== TEXTO DE ORIGEM
A cidade é para todos, mas alguns – não sei se a maioria, mas aparecem
mais - veem o mundo por uma pequena fresta, direcionam seu olhar, e palavras, para
o que lhes convém. A cidade é só deles: obstruem a calçada, “criam” vagas de
estacionamento, avançam o sinal vermelho. Não te enxergam, te empurram,
bloqueiam tua passagem. Porque vivem numa competição insana, ou porque são
egocêntricos, ou porque seus olhos estão presos a uma telinha luminosa e têm pressa,
muita pressa. E parece que cada vez mais chegam a lugar algum.
Há uma crise de civilidade, de respeito pelo outro, de atenção, de
cuidado para com as pessoas, com o espaço público, com o meio ambiente, com a
vida, enfim. Uma ciranda em que um mal puxa outro maior e vamos em direção à
decadência. Os fins justificam os meios, dirão alguns. E se os meios são
questionáveis, os fins também já se mostram viciados, deformados, calcados no
interesse pessoal, na vaidade, no desejo de superar o outro e ser o grande
senhor da verdade, o justiceiro que está acima de todos e pode, por isso,
determinar o que é o bem e o mal.
====
== MATERIAL FORNECIDO
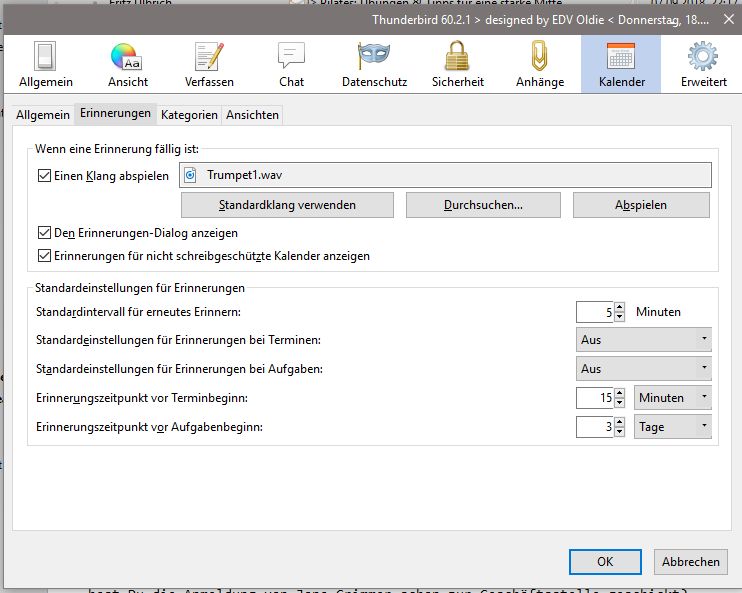Image resolution: width=742 pixels, height=593 pixels.
Task: Select the Sicherheit padlock icon
Action: pos(457,62)
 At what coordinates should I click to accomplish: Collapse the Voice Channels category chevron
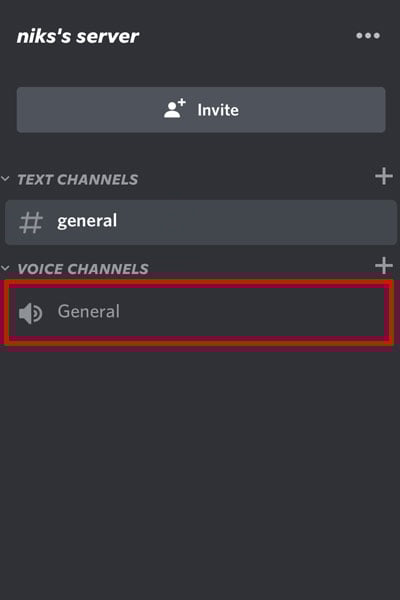pyautogui.click(x=5, y=268)
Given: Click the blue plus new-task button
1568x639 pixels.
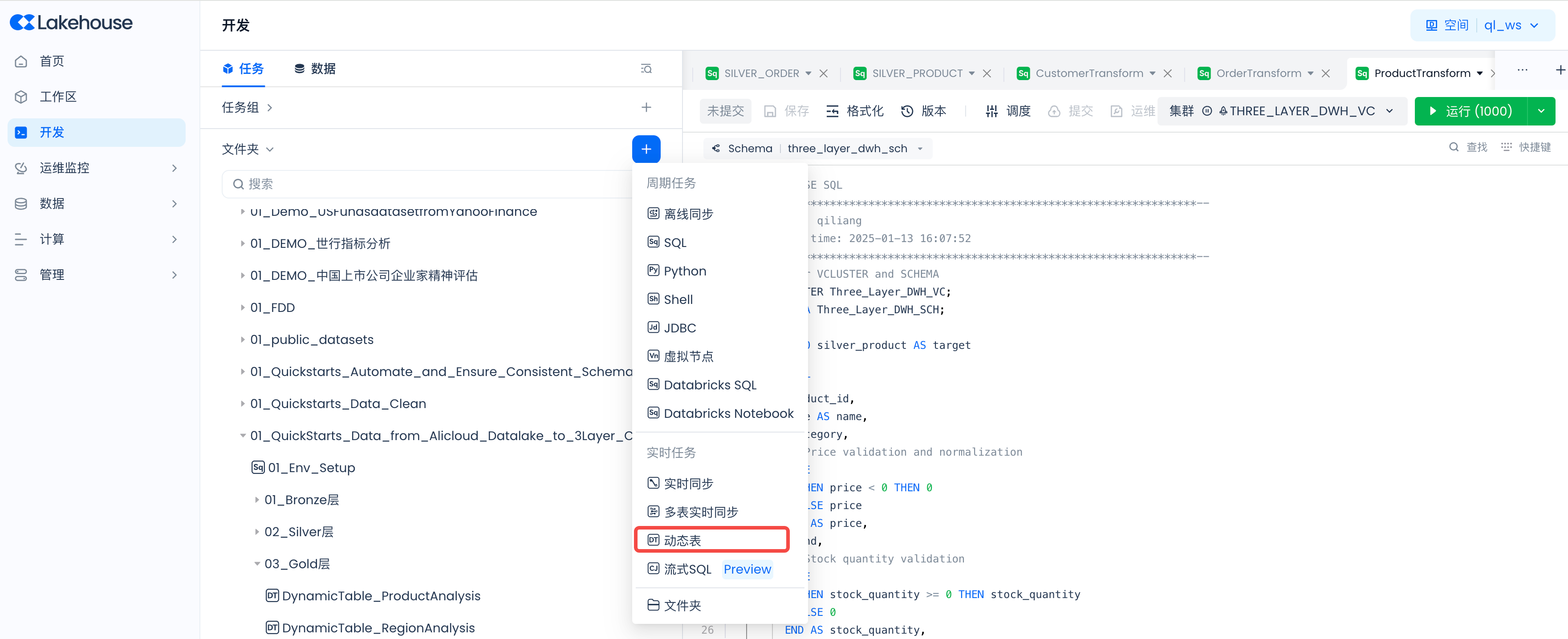Looking at the screenshot, I should 646,149.
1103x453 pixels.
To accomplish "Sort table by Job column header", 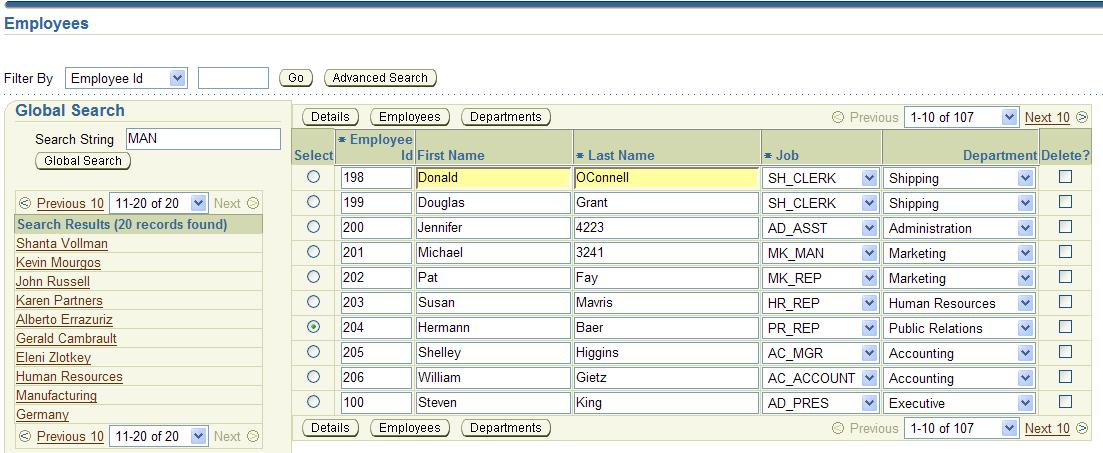I will click(x=788, y=155).
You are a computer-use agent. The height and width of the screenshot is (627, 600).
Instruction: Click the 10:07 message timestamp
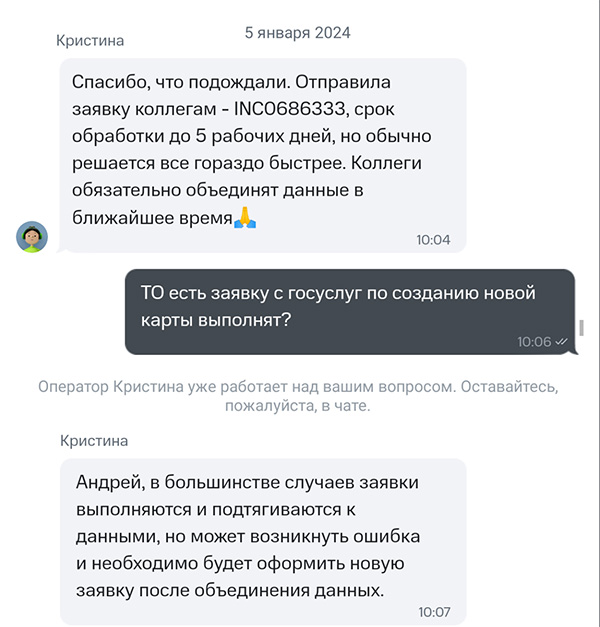tap(434, 612)
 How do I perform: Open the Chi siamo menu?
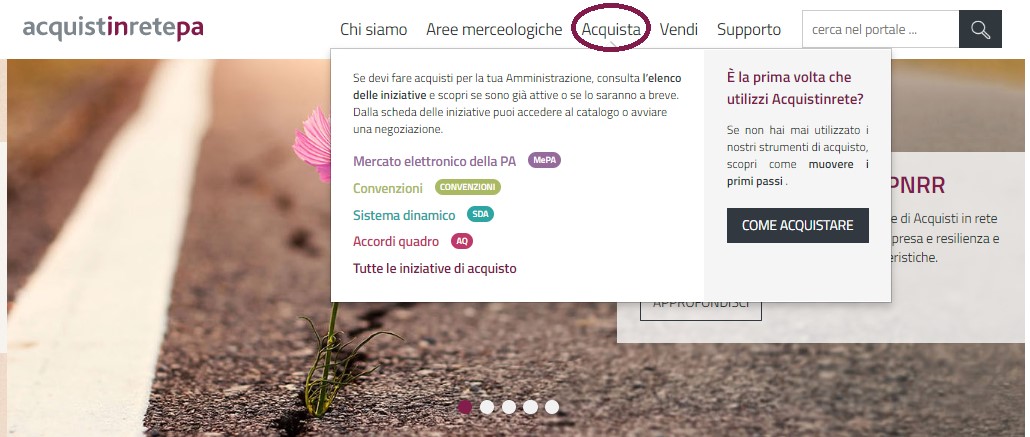click(374, 30)
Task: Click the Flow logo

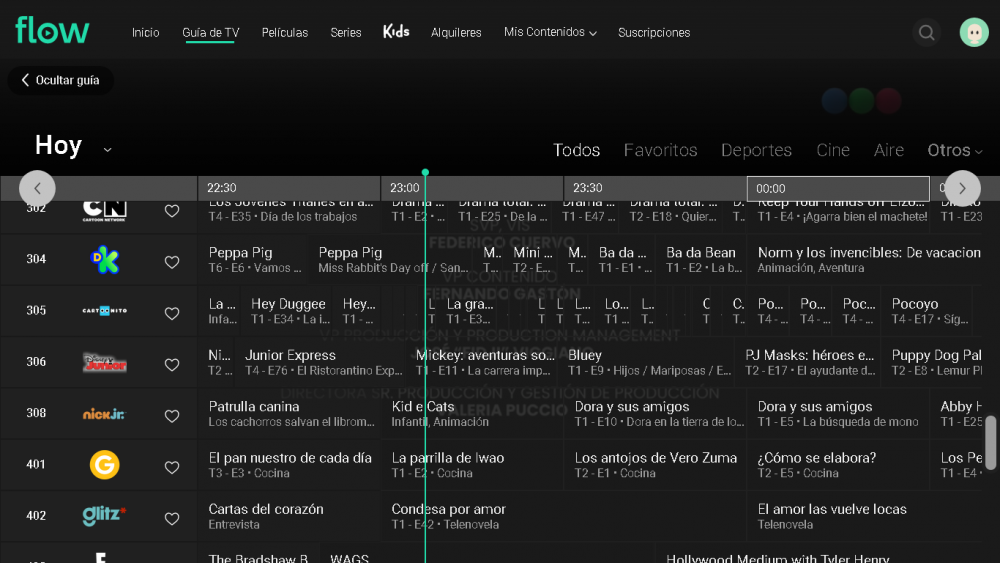Action: tap(52, 31)
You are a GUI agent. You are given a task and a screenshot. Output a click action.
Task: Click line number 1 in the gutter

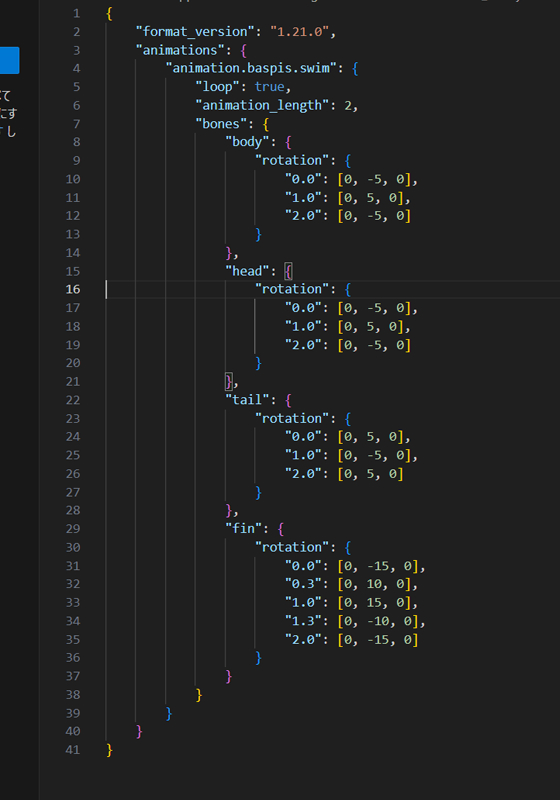tap(77, 13)
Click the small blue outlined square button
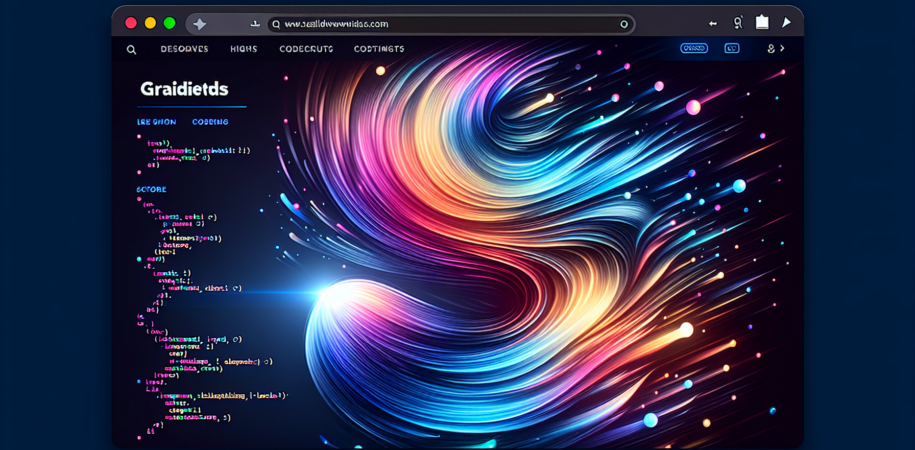Screen dimensions: 915x450 click(x=731, y=48)
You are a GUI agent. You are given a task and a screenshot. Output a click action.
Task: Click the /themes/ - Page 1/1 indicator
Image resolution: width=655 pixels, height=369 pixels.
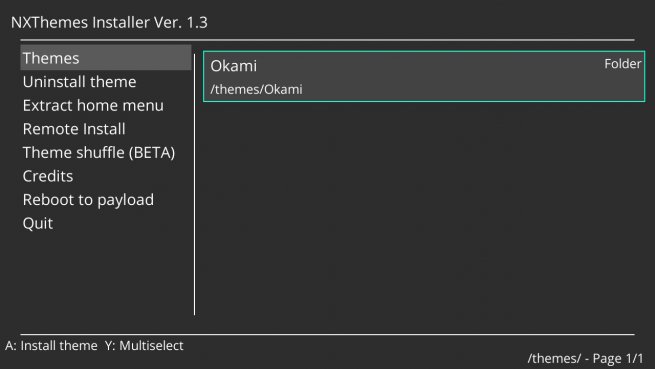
====
* **TAREFA A**: Você consegue reescrever em forma de lista, mantendo os fatos principais, o parágrafo do texto de origem que começa com "Há uma crise de civilidade"?
* **TAREFA B**: Como você prosseguiria o texto de origem sobre a falta de civilidade na cidade, a partir da última frase apresentada?
Não é preciso recorrer ao material para esta atividade.

* **RESPOSTA ESCRITA A**:
- Há uma crise de civilidade, de respeito pelo outro, de atenção e de cuidado com as pessoas, o espaço público, o meio ambiente e a vida.
- É uma ciranda em que um mal puxa outro maior, rumo à decadência.
- Alguns dirão que os fins justificam os meios.
- Mas, se os meios são questionáveis, os fins também se mostram viciados e deformados.
- Esses fins se apoiam no interesse pessoal, na vaidade e no desejo de superar o outro.
- Também se apoiam no desejo de ser o senhor da verdade, o justiceiro acima de todos que decide o que é o bem e o mal.

* **RESPOSTA ESCRITA B**:
Lutar por direitos, por justiça, é básico, é primário, é sagrado em
qualquer sociedade. Usar de violência contra aqueles que saem às ruas é um
crime. Igualmente, usar artifícios, artimanhas, mentiras, falsas verdades,
indução ao erro, generalizações, venha de onde vier, é atitude covarde,
canalha, criminosa. E burra. Todos perdem.
Para aquele que tem o olhar mesquinho, se há policiais corruptos, então
toda a PM vira alvo de ataques. Se o Governador e o Prefeito não merecem o
cargo que têm (e ao qual chegaram com votos – não o meu - dessa mesma população,
convém lembrar), todos os problemas e todas as soluções cabem exclusivamente ao
poder público. Eximem-se assim de toda responsabilidade.
Crise de responsabilidade, incapacidade de abrir mão, de compartilhar,
de ceder, de dividir. Uma epidemia que devasta nossa sociedade, tal como a
cegueira descrita por Saramago.
Stuart Hall viveu uma vida de luta pelas liberdades, pela igualdade,
fazendo da Universidade e das ruas seu campo de batalha. Reflexões e ações
marcaram sua vida, integrando a academia e o trabalhador, o intelectual e o
homem simples, validando toda manifestação cultural legítima. O garoto humilde,
jamaicano, olhava o mundo por uma enorme janela, por isso tornou-se sábio,
respeitável, humano no maior sentido que isso pode ter.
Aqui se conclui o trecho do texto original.